Jon Liedtke: Oh yeah, no, Jurassic Park is failing, Gene. Tehran is sinking by a foot every year because underneath it is old aquifers that they have pumped completely dry. And we’re talking about land subsidence here. Imagine trying to run a war while your subway tracks are warping or your apartment buildings are cracking in half because the dirt underneath them is being imploded. This is Day Zero. This is the point where the taps go dry for good. They’re looking for a new place to move the regime—the capital—and that was before the war started. So, while the IRGC is staging rallies for a cardboard leader, Chicken Little is correct: the sky is literally falling right now. Black rain in Tehran is falling out of the sky—that’s a toxic soot from the bombed-out fuel depots falling back as acid—and the Iranian people aren’t waiting for a prophet, they just want the guys holding the cardboard cutouts to run out of ammunition before the real predators break out of the paddock.
Gene: Do you think the United States underestimated Iran?

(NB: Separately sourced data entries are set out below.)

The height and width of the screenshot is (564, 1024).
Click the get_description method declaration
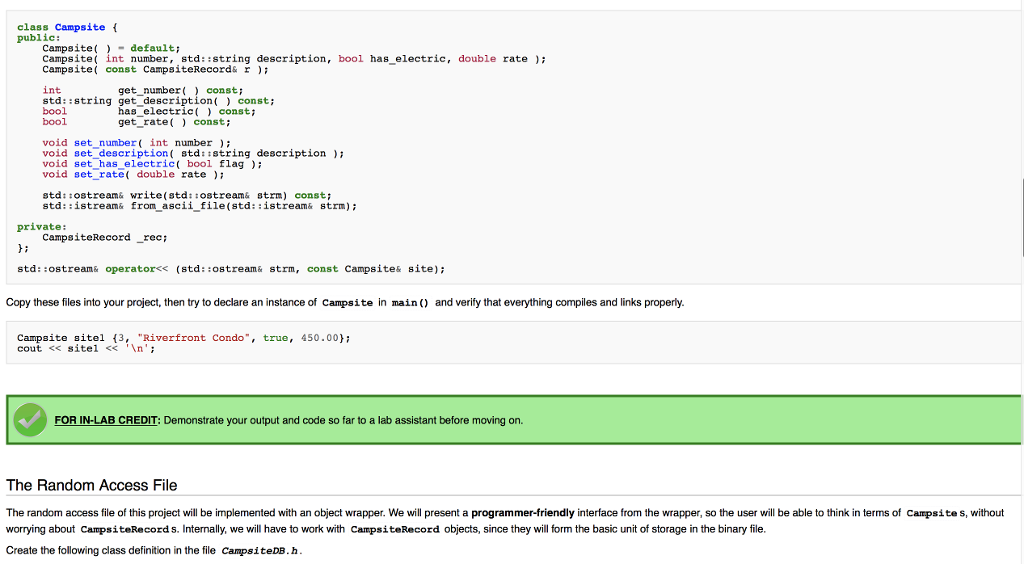pyautogui.click(x=159, y=101)

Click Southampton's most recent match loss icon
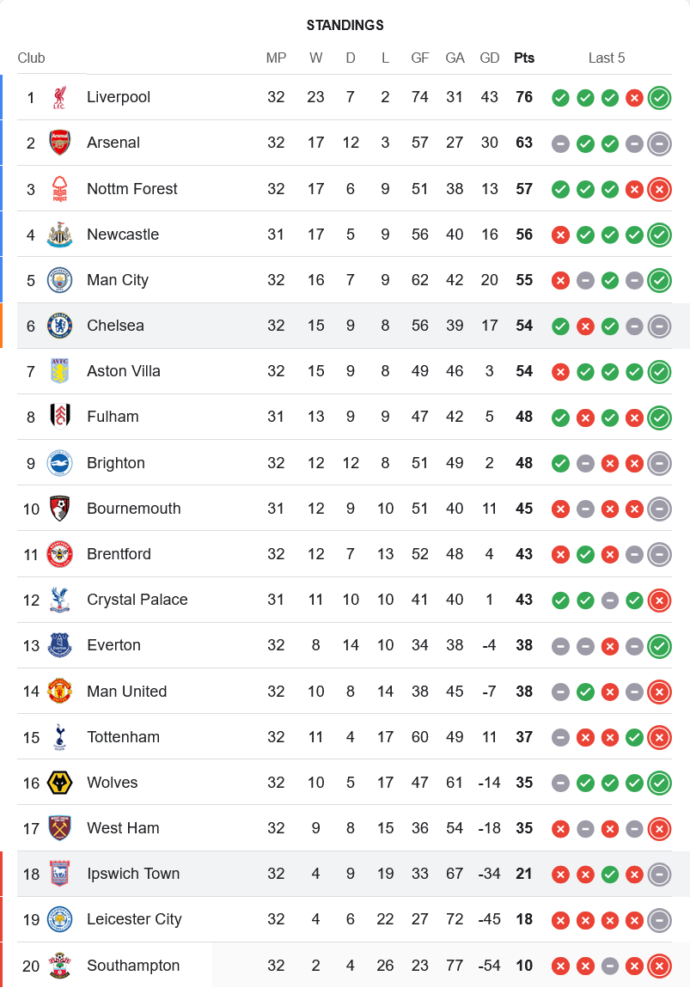659,966
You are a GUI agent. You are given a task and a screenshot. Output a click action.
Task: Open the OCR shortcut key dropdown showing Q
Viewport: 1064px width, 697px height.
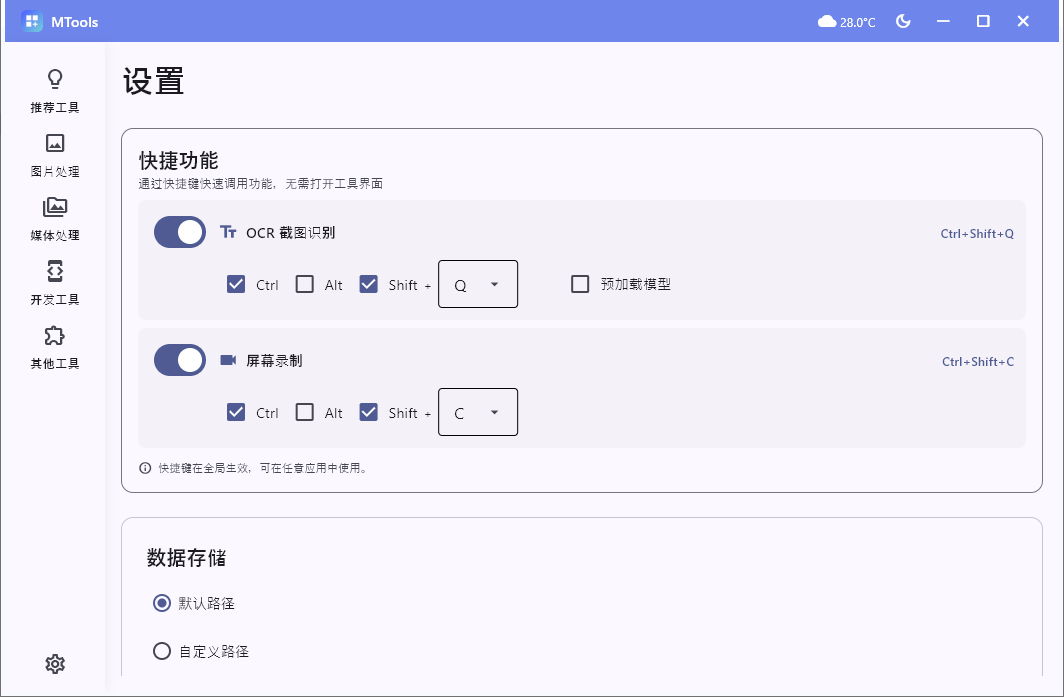point(477,284)
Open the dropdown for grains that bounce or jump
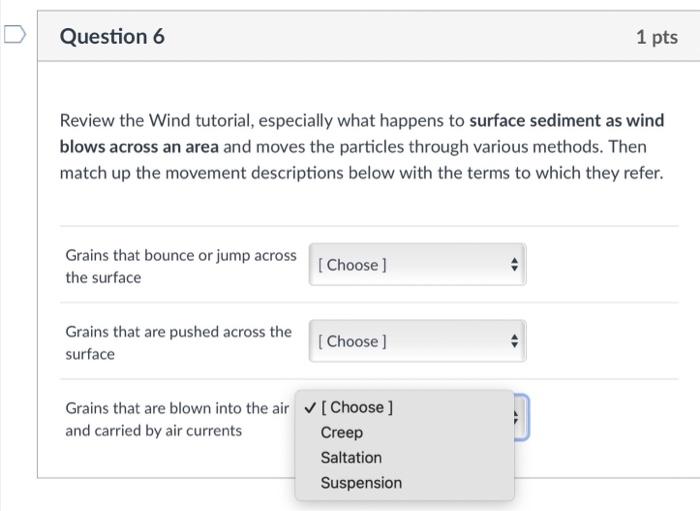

Jon Liedtke: I think that they thought things would go a lot quicker and that Iran wouldn’t actually pull the trigger on blocking the Strait of Hormuz or that they would have had maybe more support to be able to get over it. But look, Trump has learned a very good lesson right now in what the values of hard power and what the values of soft power is. But right now, this is a classic asymmetric exit. Trump’s looking for the door, but the IRGC replaced the door with a brick wall of impossible conditions. They’ve put out five to six conditions that are like a geopolitical Hail Mary: they want guarantees that the war won’t be repeated, they want every US military base in the region to be closed—never going to happen—and they want reparations. They’re holding out their hat for a check after they started the war. This is like the joke from Liar Liar when a burglar sued the homeowner for medical bills when he got hurt breaking through the window. Jim Carrey responds to his assistant who asks incredulously what he would do as a lawyer in that situation; Jim Carrey responds deadpan: “I’d have gotten him more money.”

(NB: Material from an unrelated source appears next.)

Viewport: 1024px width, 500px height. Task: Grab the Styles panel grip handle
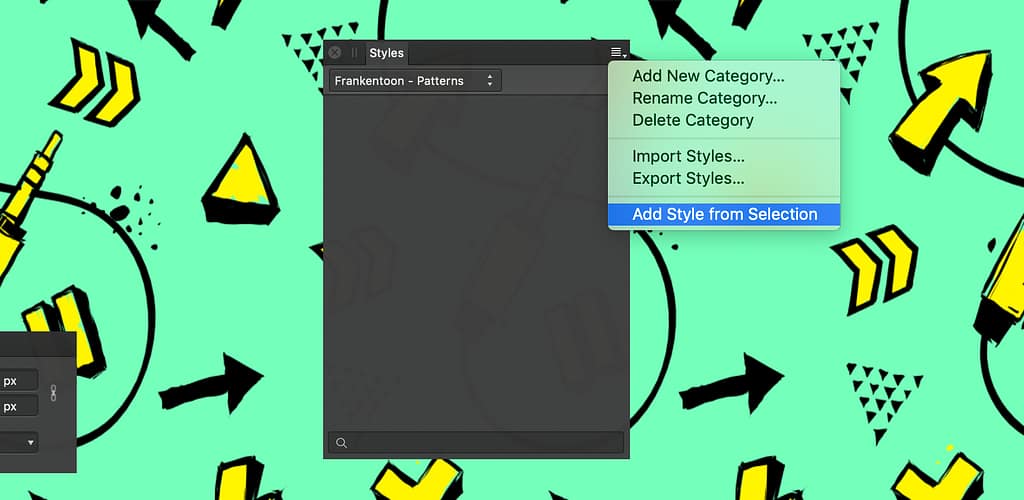click(354, 53)
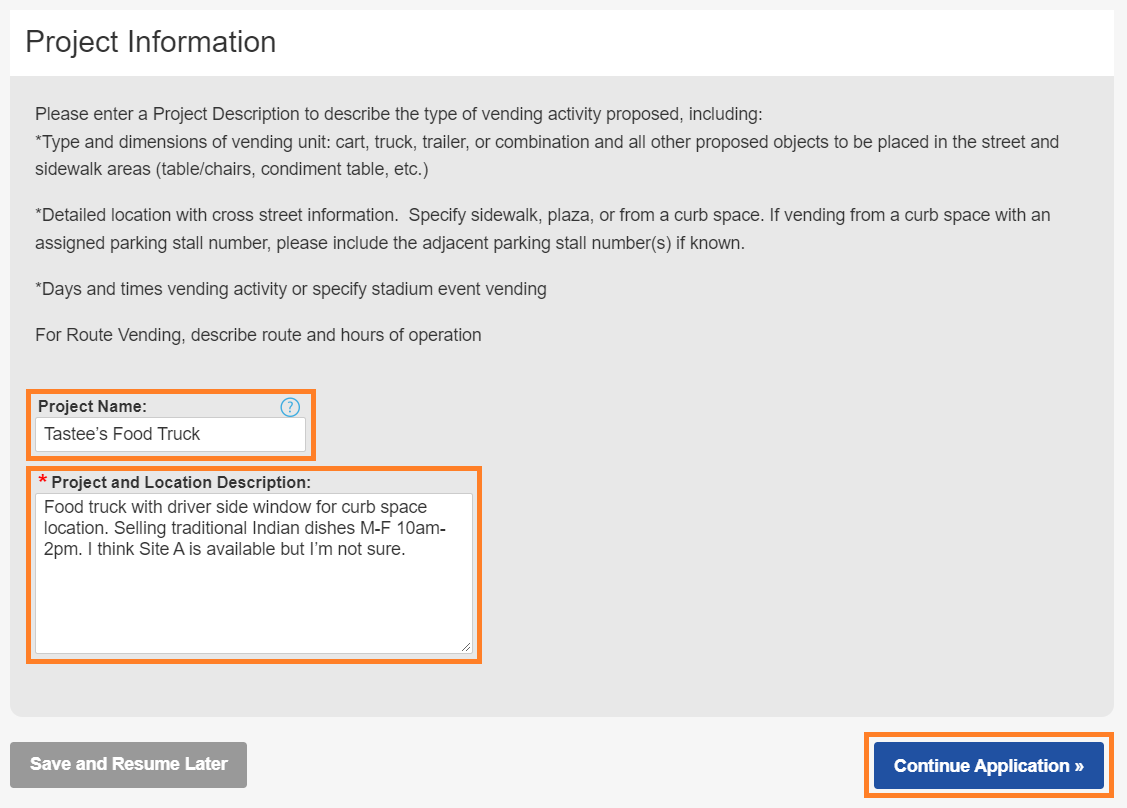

Gene: Yeah, no kidding. You know, when you take a look at what’s happening, it kind of reminds me a little bit of a schoolyard. President Trump says we’re negotiating with Iran, and Iran says “No we’re not,” “Yes we are,” “No we’re not,” “Yes we are,” “No we’re not.” I don’t think anybody even knows—no, really—what’s going on.
Jon Liedtke: No, I don’t think anyone knows what’s going on either, and this is the cognitive dissonance that’s at the heart of it right now, Gene. Trump is signaling he’s bored with the war, he wants out, but he’s also issuing the most violent ultimatums; he’s trying to tamp it down with a sledgehammer. The IRGC wants the war to continue because the moment the shooting stops, the people of Iran who don’t already realize it will realize that the Supreme Leader is a cardboard cutout and the country is sinking into the soil. For the regime, the perpetual war is their only life support. They’d rather rule over a blackened, lightless ruin than face a peace where they have to explain: “Where’d the water go?”

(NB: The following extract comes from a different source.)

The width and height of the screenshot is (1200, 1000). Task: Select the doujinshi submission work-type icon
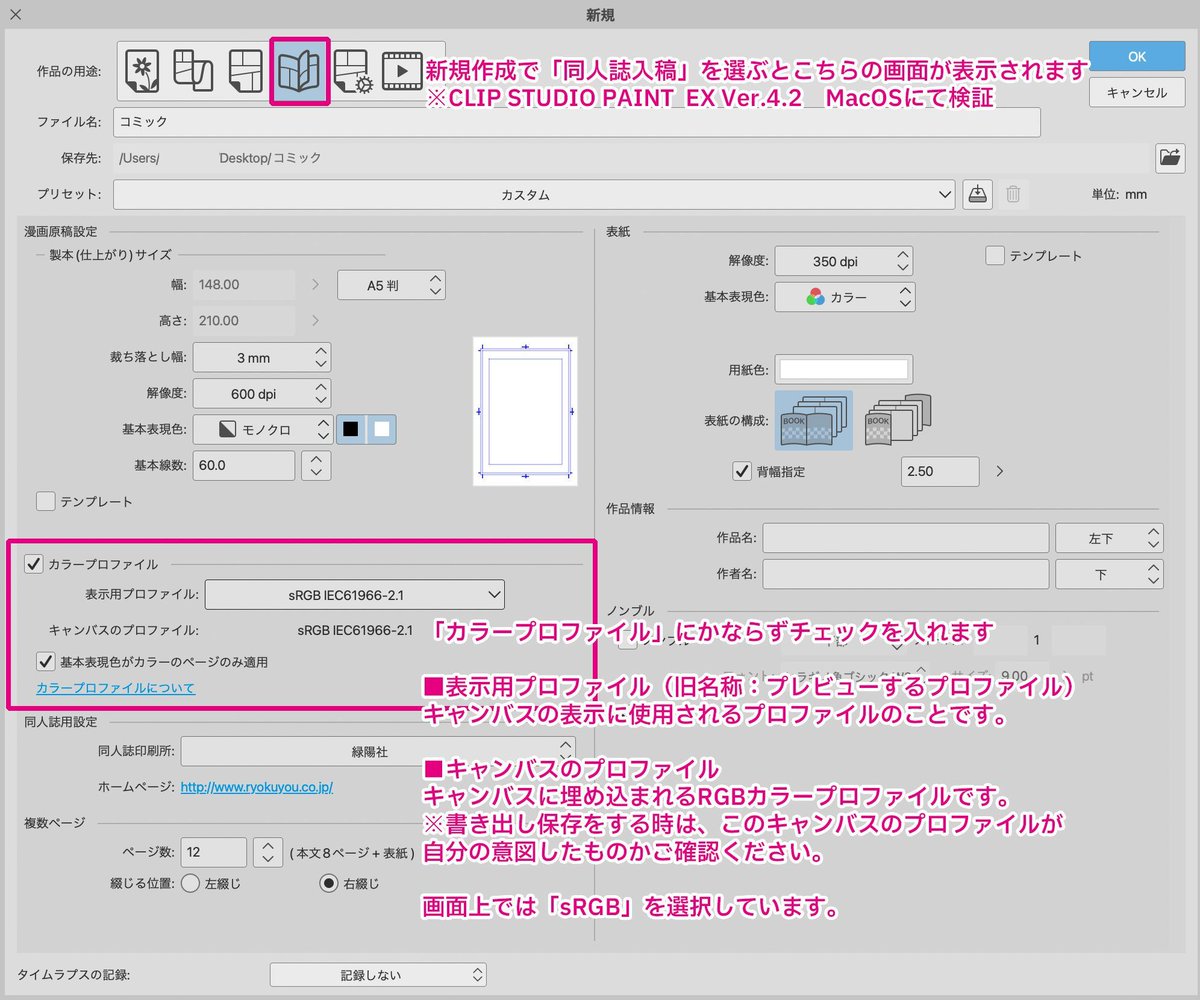click(x=298, y=70)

Gene: In the meantime, the price of gas continues to go up here in the Niagara region. It’s not too bad today, it’s up slightly, and it’s going to be coming down tomorrow. But in the end, what’s the final word on this one, Jon?
Jon Liedtke: Well, the new day will be arriving soon, but so far the groundhog hasn’t come up and seen his shadow, but mostly probably because he’s made of corrugated paper and afraid of Hellfire raining down in the form of Tomahawk missiles. This “Weekend at Bernie’s” shtick is failing as the guests are questioning, “Hey, is that guy actually dead?” The gates of Jurassic Park have been breached, the Raptors are approaching, all the VHSs in this metaphor are unspooling, Gene, and there’s not enough Blockbuster rewinders to put it back together.
Gene: All right, great job this morning, Jon. Sure do appreciate it.
Jon Liedtke: Thank you so much for your time.
Gene: And we’ll talk to you next Tuesday morning.
Jon Liedtke: Sounds great.
Gene: There he goes, Jon Liedtke. One of the great storytellers in the show.